## TASK TO CARRY OUT
Go through the entries below. Copy each line in which "will" appears.

## DATA EXTRACTS
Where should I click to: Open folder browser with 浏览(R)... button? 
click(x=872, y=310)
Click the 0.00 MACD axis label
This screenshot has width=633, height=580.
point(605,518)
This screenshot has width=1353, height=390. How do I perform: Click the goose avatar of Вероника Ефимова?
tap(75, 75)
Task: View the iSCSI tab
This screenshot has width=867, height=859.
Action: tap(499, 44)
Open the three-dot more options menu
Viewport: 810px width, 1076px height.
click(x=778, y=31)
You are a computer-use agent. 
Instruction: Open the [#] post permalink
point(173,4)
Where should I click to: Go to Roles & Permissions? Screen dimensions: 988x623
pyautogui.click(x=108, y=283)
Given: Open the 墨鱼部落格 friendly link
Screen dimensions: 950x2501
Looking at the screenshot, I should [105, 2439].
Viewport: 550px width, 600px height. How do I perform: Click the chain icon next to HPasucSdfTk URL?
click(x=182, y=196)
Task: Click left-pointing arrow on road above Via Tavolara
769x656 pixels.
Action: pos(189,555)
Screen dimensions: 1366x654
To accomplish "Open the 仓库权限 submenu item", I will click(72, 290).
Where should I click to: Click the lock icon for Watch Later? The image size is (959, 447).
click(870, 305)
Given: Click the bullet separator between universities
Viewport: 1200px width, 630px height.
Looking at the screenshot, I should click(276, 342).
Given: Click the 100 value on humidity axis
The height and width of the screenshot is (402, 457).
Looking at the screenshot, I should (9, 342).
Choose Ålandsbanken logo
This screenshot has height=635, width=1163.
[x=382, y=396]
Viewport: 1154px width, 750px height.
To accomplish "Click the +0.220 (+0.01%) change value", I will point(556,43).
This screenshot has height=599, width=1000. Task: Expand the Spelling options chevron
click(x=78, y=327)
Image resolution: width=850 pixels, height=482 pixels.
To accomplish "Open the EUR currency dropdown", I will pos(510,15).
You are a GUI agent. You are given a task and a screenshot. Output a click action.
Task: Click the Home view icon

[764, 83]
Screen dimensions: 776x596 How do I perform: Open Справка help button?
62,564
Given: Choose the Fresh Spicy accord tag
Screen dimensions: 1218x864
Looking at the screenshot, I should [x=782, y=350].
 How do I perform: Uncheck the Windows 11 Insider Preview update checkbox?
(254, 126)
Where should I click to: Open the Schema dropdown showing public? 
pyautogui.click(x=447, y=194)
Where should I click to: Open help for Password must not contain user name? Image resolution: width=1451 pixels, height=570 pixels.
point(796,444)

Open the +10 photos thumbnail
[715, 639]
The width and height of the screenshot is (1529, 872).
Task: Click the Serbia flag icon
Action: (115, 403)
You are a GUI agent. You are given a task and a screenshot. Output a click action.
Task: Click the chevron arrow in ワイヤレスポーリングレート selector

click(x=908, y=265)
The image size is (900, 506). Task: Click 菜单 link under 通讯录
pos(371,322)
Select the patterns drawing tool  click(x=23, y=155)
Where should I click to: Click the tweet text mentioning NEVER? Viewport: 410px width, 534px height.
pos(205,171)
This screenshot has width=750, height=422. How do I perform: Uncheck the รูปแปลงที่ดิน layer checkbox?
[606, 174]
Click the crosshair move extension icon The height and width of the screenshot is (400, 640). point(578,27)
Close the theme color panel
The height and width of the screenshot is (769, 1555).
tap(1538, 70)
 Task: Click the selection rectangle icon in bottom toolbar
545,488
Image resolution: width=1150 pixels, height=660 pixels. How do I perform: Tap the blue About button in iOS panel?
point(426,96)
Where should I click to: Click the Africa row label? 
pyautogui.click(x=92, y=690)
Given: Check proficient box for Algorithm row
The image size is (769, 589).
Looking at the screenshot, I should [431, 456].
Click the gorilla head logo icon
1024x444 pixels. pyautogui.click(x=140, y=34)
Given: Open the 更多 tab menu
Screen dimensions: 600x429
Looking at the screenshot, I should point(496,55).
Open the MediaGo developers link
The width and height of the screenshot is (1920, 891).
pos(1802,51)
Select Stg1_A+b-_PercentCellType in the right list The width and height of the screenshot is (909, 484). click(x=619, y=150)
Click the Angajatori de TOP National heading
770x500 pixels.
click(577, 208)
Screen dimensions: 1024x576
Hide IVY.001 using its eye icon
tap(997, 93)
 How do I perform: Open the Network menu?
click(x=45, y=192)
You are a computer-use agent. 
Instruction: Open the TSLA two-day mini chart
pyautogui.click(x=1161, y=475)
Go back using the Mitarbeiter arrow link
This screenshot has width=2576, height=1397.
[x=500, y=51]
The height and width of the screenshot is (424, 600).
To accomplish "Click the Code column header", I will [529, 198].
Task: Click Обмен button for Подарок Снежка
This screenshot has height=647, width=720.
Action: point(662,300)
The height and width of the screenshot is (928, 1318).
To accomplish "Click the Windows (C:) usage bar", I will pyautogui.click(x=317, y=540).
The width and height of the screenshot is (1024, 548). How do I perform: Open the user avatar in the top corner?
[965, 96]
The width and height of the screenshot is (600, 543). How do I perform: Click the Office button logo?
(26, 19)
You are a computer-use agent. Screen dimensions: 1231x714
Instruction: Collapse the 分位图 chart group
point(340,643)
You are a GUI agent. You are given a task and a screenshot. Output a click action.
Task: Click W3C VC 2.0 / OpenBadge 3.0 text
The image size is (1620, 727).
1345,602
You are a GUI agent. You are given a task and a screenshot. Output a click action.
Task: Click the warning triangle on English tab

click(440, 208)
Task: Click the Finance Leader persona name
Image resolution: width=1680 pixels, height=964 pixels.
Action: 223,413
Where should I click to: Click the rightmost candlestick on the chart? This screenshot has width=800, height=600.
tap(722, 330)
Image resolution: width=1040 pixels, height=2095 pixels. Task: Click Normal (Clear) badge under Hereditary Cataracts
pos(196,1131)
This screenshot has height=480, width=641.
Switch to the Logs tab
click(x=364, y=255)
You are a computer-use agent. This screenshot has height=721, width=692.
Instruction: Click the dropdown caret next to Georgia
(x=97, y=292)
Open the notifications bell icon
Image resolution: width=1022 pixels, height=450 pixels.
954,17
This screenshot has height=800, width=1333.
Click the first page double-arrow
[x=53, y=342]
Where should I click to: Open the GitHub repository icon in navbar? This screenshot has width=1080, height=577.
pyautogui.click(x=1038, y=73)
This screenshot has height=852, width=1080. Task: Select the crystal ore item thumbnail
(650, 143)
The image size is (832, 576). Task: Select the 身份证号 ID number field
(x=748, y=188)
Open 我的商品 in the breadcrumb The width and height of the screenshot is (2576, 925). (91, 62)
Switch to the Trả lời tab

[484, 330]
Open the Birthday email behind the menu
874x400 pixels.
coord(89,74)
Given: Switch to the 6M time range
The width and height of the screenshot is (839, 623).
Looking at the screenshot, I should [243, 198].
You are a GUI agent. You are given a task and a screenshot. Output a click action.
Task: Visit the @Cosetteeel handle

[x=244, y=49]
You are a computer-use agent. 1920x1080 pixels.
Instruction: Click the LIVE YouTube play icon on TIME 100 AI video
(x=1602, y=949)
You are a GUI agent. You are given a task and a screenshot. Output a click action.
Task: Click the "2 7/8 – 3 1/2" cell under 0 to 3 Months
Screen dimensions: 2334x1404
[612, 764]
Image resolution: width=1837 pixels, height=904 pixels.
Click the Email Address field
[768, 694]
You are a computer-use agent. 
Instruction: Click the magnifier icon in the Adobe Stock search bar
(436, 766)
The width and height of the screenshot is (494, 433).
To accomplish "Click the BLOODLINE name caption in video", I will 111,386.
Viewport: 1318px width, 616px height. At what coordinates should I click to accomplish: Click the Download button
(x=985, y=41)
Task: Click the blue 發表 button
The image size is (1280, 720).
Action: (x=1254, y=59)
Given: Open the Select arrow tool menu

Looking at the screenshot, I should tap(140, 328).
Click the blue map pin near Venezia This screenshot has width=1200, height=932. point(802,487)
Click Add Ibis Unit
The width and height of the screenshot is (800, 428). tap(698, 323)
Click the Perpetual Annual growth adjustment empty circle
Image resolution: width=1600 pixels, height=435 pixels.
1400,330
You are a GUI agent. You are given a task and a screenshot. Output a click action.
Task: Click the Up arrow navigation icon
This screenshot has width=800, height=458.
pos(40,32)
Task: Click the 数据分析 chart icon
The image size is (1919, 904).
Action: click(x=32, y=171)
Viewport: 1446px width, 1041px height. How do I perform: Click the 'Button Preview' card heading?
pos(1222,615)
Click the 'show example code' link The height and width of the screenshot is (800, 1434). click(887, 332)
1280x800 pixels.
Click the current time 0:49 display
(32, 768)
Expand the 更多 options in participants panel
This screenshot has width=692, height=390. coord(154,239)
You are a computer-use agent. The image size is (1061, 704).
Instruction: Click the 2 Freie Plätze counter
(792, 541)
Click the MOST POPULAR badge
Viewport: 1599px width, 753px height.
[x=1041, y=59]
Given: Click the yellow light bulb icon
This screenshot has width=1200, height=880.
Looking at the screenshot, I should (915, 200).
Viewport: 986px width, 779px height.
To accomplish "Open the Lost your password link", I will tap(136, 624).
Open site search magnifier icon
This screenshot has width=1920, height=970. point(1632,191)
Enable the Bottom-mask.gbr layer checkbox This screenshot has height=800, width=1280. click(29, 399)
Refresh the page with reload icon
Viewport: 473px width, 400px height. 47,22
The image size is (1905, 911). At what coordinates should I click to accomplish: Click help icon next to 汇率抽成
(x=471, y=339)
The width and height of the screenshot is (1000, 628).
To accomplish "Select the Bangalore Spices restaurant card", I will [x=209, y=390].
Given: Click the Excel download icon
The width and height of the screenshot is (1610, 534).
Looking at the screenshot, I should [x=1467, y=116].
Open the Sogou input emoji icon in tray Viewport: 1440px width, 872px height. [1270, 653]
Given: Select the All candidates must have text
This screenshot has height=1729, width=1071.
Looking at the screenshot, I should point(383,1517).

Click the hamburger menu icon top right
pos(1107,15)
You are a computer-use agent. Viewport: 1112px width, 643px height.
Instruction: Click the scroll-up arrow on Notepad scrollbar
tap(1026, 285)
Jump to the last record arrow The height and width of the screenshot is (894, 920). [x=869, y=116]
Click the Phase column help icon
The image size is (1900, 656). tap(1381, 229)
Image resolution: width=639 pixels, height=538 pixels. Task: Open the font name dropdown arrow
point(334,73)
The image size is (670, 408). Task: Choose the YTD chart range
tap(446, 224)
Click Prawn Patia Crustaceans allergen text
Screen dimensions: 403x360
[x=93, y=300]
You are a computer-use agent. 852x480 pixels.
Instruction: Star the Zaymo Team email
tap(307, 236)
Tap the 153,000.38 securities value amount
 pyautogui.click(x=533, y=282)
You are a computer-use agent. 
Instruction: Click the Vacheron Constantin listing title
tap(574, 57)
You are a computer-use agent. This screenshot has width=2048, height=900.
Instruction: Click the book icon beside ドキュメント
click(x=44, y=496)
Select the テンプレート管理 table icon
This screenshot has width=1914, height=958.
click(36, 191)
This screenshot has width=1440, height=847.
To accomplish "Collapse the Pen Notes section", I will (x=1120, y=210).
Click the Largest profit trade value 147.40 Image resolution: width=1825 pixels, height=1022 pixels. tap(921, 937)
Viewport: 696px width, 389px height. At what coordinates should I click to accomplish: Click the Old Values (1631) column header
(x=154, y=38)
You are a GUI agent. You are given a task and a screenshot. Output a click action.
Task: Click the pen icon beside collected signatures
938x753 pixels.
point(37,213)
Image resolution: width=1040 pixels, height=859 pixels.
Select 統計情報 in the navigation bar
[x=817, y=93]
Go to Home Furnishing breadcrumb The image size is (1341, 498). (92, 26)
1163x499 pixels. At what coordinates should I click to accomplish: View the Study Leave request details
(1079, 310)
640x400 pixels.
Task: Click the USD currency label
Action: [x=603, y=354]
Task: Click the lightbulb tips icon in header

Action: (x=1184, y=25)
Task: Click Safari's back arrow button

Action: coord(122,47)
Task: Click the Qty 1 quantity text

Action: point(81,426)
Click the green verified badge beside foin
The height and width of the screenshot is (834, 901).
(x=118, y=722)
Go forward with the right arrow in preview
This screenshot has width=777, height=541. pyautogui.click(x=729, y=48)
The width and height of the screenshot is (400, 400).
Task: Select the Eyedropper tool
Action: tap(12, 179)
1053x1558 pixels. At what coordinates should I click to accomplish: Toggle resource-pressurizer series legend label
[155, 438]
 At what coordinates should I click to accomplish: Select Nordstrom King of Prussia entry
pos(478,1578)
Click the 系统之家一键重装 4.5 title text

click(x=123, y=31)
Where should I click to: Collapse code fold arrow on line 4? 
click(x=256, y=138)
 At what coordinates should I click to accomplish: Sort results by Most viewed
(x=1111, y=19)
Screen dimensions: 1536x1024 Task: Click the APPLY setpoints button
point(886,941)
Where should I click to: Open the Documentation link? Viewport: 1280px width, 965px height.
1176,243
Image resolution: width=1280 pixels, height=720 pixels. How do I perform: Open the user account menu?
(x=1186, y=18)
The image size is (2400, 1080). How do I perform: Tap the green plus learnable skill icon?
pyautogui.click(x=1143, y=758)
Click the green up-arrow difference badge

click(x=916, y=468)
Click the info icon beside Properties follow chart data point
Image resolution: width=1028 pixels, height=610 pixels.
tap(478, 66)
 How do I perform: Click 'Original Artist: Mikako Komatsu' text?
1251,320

## EXERCISE OUTPUT
To accomplish "Open the 仓库权限 submenu item", I will click(72, 290).
To accomplish "Click the +0.220 (+0.01%) change value", I will point(556,43).
To accomplish "Open the EUR currency dropdown", I will pos(510,15).
To accomplish "Click the Code column header", I will [529, 198].
To accomplish "Click the Windows (C:) usage bar", I will pyautogui.click(x=317, y=540).
To accomplish "Click the BLOODLINE name caption in video", I will 111,386.
To accomplish "Open the Lost your password link", I will tap(136, 624).
To accomplish "Select the Bangalore Spices restaurant card", I will [x=209, y=390].
To accomplish "Collapse the Pen Notes section", I will (x=1120, y=210).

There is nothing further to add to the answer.